Asset managers love ESG investments partly because they come attached with higher fees. According to Morningstar, the asset-weighted average expense ratio for ESG funds was 0.61% compared to 0.41% for their traditional peers. These significant financial incentives may encourage some asset managers to engage in misleading marketing campaigns.
For instance, several asset managers have come under pressure for ‘greenwashing’ their portfolios, or claiming an ESG focus without evidence. While the SEC and other watchdogs are setting up regulatory and supervisory frameworks, the U.S. ESG market remains largely unregulated, leaving investors to conduct their own due diligence.
Be sure to check out this article to learn more about greenwashing.
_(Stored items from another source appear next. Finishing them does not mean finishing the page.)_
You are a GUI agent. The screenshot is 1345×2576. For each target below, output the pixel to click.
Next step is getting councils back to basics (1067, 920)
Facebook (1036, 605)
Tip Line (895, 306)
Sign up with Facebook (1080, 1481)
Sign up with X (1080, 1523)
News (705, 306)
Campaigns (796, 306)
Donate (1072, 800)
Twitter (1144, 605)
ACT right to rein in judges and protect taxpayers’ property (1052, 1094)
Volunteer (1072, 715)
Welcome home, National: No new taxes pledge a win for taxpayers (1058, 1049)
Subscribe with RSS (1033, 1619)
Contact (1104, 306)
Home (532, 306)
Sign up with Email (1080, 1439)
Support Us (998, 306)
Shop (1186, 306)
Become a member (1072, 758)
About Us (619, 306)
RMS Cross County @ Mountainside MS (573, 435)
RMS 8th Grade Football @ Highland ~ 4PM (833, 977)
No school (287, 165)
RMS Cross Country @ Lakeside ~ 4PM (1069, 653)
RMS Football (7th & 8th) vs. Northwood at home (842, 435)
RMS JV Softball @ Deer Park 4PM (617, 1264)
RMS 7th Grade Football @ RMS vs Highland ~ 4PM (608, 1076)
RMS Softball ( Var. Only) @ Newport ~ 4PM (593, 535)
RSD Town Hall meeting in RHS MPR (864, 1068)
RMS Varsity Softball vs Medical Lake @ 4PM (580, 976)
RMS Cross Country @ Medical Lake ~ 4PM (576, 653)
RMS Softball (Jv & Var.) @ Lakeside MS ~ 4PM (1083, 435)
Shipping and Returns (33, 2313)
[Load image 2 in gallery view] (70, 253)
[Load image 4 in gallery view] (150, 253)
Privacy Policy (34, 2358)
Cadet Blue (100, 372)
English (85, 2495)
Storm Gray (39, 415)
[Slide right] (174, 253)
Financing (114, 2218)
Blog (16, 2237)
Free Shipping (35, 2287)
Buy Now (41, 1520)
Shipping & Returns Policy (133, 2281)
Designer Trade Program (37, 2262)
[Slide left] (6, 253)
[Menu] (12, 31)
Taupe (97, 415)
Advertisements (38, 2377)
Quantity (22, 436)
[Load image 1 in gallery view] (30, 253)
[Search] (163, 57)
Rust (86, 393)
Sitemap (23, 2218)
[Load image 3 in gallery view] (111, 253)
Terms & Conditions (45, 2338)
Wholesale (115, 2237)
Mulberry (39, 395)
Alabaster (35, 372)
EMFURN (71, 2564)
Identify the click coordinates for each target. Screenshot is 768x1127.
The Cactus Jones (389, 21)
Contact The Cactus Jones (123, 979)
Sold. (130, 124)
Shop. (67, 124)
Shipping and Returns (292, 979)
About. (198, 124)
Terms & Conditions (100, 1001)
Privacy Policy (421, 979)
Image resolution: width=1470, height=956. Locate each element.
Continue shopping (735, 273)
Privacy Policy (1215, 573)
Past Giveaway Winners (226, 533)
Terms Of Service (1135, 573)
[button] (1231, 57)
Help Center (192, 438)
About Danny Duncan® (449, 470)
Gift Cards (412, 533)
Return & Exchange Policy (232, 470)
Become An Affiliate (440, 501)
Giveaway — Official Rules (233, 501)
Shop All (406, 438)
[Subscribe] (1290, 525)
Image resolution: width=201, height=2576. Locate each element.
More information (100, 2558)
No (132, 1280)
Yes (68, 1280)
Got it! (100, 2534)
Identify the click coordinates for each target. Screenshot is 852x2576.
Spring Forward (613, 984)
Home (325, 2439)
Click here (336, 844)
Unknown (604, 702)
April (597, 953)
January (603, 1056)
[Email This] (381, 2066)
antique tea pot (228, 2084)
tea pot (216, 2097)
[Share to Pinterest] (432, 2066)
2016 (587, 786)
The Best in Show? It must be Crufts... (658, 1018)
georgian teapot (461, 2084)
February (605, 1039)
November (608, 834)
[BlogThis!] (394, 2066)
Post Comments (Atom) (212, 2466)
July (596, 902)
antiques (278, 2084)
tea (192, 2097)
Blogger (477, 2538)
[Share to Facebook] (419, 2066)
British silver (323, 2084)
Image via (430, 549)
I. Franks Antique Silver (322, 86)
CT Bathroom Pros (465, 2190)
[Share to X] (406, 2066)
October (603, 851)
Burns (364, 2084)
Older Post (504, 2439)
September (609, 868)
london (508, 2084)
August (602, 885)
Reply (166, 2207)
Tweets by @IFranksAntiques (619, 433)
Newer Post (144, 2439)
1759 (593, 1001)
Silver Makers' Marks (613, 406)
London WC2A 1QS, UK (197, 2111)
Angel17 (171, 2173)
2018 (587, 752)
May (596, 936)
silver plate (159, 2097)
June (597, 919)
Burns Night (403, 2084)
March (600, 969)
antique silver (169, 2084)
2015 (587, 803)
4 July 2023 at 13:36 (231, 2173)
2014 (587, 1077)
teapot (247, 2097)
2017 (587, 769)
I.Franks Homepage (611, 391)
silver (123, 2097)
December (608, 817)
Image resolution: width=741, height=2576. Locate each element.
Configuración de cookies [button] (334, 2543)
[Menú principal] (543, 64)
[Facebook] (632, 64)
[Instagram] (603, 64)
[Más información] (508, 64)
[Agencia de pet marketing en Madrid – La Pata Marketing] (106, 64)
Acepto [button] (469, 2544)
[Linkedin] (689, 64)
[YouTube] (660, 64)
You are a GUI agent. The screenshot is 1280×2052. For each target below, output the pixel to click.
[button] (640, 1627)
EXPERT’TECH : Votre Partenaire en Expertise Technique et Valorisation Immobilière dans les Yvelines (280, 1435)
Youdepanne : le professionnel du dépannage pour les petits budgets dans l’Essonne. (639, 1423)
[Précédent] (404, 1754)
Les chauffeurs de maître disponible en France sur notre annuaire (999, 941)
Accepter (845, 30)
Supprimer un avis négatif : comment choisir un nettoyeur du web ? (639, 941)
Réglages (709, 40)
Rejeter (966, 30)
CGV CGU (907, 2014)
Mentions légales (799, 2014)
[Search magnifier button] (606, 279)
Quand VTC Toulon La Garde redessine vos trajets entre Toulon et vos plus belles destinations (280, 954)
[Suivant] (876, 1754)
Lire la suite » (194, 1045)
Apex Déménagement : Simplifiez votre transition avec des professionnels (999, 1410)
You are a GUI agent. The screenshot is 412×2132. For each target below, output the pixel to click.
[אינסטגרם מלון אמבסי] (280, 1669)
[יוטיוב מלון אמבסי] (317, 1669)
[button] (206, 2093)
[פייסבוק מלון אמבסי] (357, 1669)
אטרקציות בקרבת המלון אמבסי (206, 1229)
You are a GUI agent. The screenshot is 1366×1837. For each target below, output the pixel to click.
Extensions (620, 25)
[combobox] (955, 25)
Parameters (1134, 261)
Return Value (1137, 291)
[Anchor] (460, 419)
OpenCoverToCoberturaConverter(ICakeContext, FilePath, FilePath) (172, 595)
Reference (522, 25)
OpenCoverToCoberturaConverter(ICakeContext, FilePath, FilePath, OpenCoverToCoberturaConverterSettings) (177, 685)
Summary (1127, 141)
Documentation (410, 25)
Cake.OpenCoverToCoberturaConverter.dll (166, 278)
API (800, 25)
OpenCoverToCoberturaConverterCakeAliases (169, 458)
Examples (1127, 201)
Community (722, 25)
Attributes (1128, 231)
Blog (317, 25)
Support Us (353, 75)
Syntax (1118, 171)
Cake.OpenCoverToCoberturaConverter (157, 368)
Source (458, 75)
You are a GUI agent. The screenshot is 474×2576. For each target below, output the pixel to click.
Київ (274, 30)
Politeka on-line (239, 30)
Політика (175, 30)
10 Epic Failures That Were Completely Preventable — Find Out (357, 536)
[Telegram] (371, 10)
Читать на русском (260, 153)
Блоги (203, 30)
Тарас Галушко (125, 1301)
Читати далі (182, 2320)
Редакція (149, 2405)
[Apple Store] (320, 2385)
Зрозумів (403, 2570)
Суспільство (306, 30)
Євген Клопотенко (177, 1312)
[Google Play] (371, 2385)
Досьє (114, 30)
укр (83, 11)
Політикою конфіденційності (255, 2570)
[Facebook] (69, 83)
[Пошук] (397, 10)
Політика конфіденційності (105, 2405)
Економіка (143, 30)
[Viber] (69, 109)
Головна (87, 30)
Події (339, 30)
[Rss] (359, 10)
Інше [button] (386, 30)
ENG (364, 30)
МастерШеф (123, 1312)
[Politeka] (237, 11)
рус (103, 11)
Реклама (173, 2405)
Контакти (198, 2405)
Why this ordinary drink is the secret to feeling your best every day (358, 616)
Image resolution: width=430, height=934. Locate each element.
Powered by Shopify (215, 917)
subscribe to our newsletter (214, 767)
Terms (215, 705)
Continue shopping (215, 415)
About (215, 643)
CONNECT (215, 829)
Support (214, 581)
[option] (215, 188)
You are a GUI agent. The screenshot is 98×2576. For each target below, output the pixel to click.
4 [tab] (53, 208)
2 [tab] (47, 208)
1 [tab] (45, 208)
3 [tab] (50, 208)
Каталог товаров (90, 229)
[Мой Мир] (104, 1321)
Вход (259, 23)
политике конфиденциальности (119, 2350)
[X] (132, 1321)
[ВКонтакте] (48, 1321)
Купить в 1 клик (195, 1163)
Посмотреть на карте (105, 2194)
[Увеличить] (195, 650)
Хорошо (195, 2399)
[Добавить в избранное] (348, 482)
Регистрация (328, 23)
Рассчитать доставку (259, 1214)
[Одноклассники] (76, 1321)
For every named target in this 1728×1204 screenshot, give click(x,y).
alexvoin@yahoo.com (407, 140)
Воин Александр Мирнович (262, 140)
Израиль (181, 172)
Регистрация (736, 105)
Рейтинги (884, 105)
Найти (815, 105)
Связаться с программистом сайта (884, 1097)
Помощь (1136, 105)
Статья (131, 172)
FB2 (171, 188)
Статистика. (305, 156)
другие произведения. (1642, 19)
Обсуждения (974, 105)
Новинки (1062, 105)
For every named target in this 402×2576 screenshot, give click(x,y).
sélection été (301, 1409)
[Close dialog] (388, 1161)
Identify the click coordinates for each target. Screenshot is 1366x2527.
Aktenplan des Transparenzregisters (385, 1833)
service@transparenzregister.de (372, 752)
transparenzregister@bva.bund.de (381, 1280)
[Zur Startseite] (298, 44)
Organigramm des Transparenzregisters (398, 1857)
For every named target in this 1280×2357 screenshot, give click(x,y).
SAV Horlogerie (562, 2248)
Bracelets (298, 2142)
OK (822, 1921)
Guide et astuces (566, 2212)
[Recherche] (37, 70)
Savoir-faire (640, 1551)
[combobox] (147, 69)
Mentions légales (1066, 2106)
Many asset managers also promote ESG funds as ways to outperform the market while making a positive impact—a win-win for everyone. While ESG funds beat their traditional peers in the past, there’s no guarantee that these funds will continue to outperform. In fact, the growing interest in ESG could diminish its competitive edge over time.
Of course, there are some legitimate and effective ESG options for investors. For example, the Transform 500 ETF (VOTE) successfully voted in its slate of directors at Exxon Mobil (XOM) to force positive ESG-related change at the oil giant. Also, many actively managed ESG-focused ETFs support renewable energy and other initiatives.